Shifting in a little closer, he starts working with one of the pressure gauges, "What would you call my area of expertise then?"
He can guess, of course, but it's conversation.
hard work (or as i call it, 'three tools wind up in a boilerroom')
Or doesn't. He considers the screwdriver as well as the ostensible repairman, both of equally unknown provenance, before passing it over with an invisible Mage Hand. Shit's probably got grease and handjuice and whatnot, no thank you. Also this seems like the kinda place where cursed implements might get magically glued to lazy wizard-hands.
"So are you like, a ninja-plumber or a really confused cat-burglar or what?"
holy shit someone finally handed him the screwdriver - of course it wasn't a hargreeves...
It's actually kind of a shock when the screwdriver is tucked into his hand. See, Diego's not used to actually getting any kind of assistance when he asks for it, because he tends to hang out with a bunch of knuckleheads most of the time. Considering this is a dream, he doesn't really comment on the invisible hand thing, he's just gonna glaze that one right over and not question it right now.
For a few moments, he continues to work on the boiler, until the person behind him asks if he's a ninja-plumber or a confused cat-burglar, and he snorts. Puts down the screwdriver and turns, one brow raised as he looks at the femme elf-boy standing behind him. Dark eyes flick up and down the length of him, and he sighs, rubs at his face.
"Neither. I'm a vigilante. Who happens to know how to fix a boiler in a pinch."
no subject
Taako accepts being once-overed affably enough, smiling like butter wouldn't melt in his mouth on this or any social occasion and grifting was never on the table. He's actually trying to remember what exactly 'vigilante' means when people who seriously call themselves that say it, and mostly sort of failing. Blade? Was Blade a vigilante? Probably.

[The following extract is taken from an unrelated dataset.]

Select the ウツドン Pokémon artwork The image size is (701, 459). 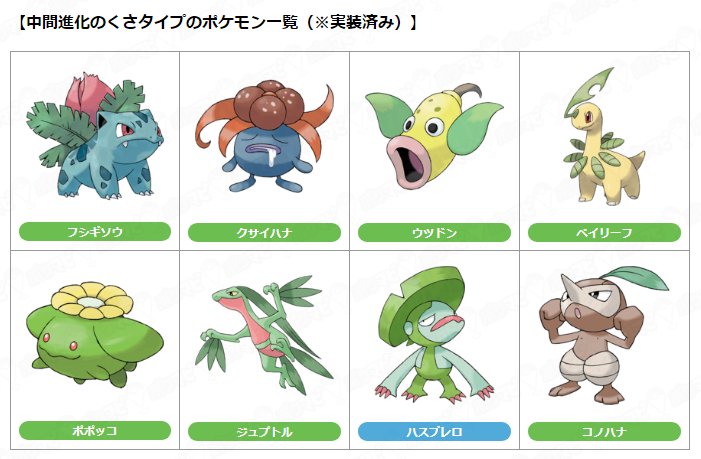[434, 135]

"Ahh, so unemployed, then," Taako concludes, before steepling his hands, rolling to save Diego from himself. "You know, I don't think this is gonna be a paying gig. Right? I mean, did you sign anything? Maybe you oughta-- Maybe stop bringing the boiler to justice and do some negotiating on your own terms."
no subject
"Not exactly, no." he says, brows furrowed, defenses coming up just a smidge. Since Luther made fun of his janitorial job, it's been a bit of a sore spot, but he's also not going to go too into detail on what his job actually is, because he's pretty sure this guy will make fun of it too.
You can kinda sense that about this guy. He's gonna make fun of you and everything you hold dear.

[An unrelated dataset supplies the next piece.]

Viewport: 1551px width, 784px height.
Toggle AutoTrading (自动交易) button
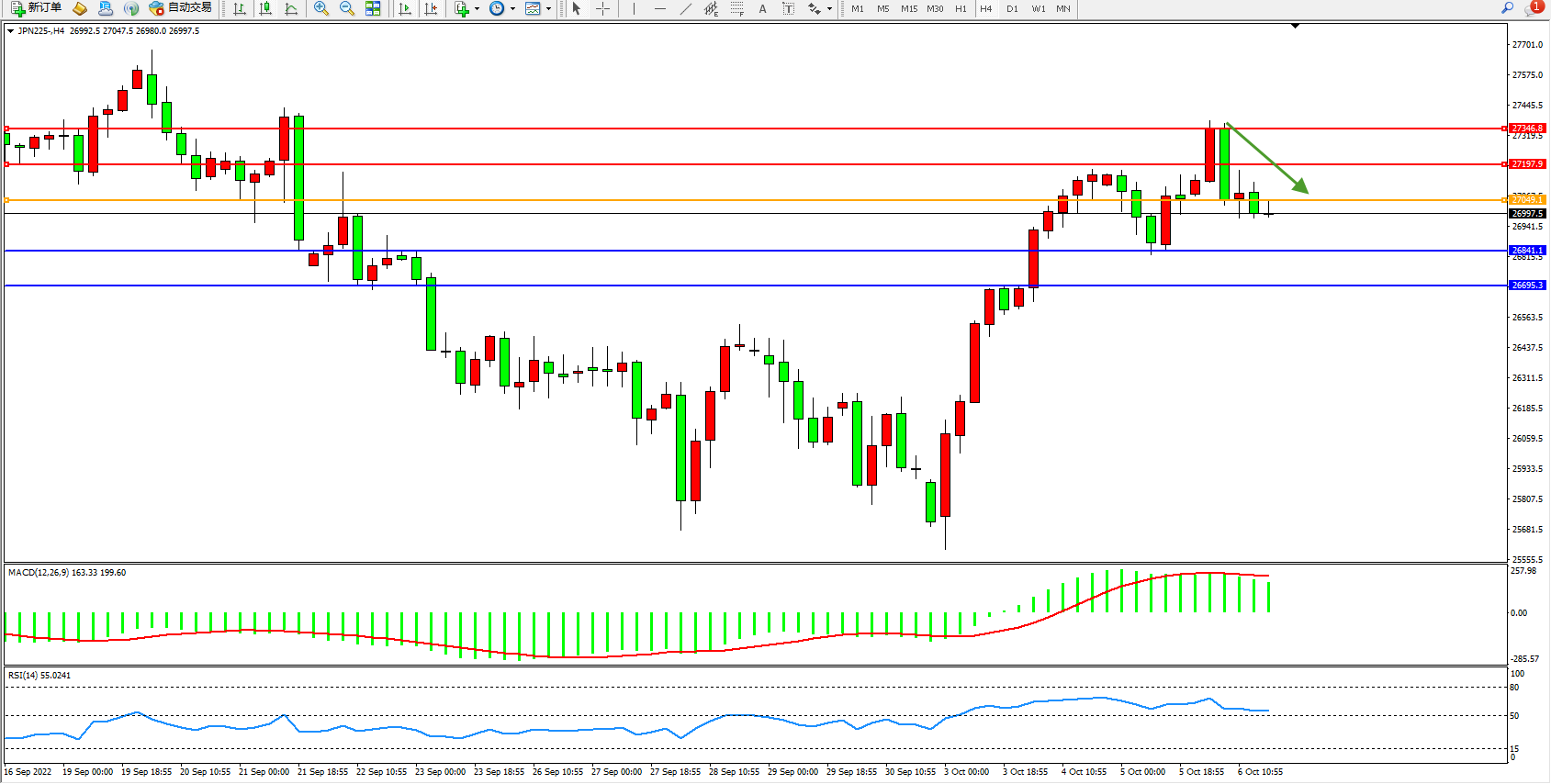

The comment about not getting paid makes Diego snort, and he rolls his eyes again, "Whatever. Fixing a boiler's easy. I never asked to get paid."
no subject
He notes Diego's inexpert evasion but doesn't comment, though the assertion re: boiler fixing gets a doubtfully backturned ear. He's not sure it is easy, actually, but why quibble. Taako has many hidden depths but boiler lore isn't in there. Mostly what's in there is currently unsolicited advice.

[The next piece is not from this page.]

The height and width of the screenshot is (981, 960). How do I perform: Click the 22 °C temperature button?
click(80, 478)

"Yeah, and there's your first mistake. Besides, that's just where it starts. You show one sign of competence and suddenly you're carrying your whole party! For free!" Swept away by his own (unearned) grievance Taako gestures expansively, from the boiler to any number of nebulous potential responsibilities that might lurk in Diego's future, before changing tacks completely.
"Speaking of which, name-branded life coaching isn't cheap just because I'm giving it away in a dream. Remember that, when you wake up."
no subject
Whatever. He's already half-done fixing it, so prettyboy elf can suck on that.
The commentary continues, though, and Diego just patiently listens while he keeps working on the boiler, glancing over his shoulder every now and again. When elf boy mentions being competent and carrying the whole party, Diego snorts again.
"You say that like I don't already carry my team, elf boy."
Brushing his hands off on each other, he sits on his heels for a moment and rubs his hand across a sweaty forehead, glancing back at the guy again.
"Name's Diego." he says, a little brusquely, "If you want me to owe you, you'll have to give me your name."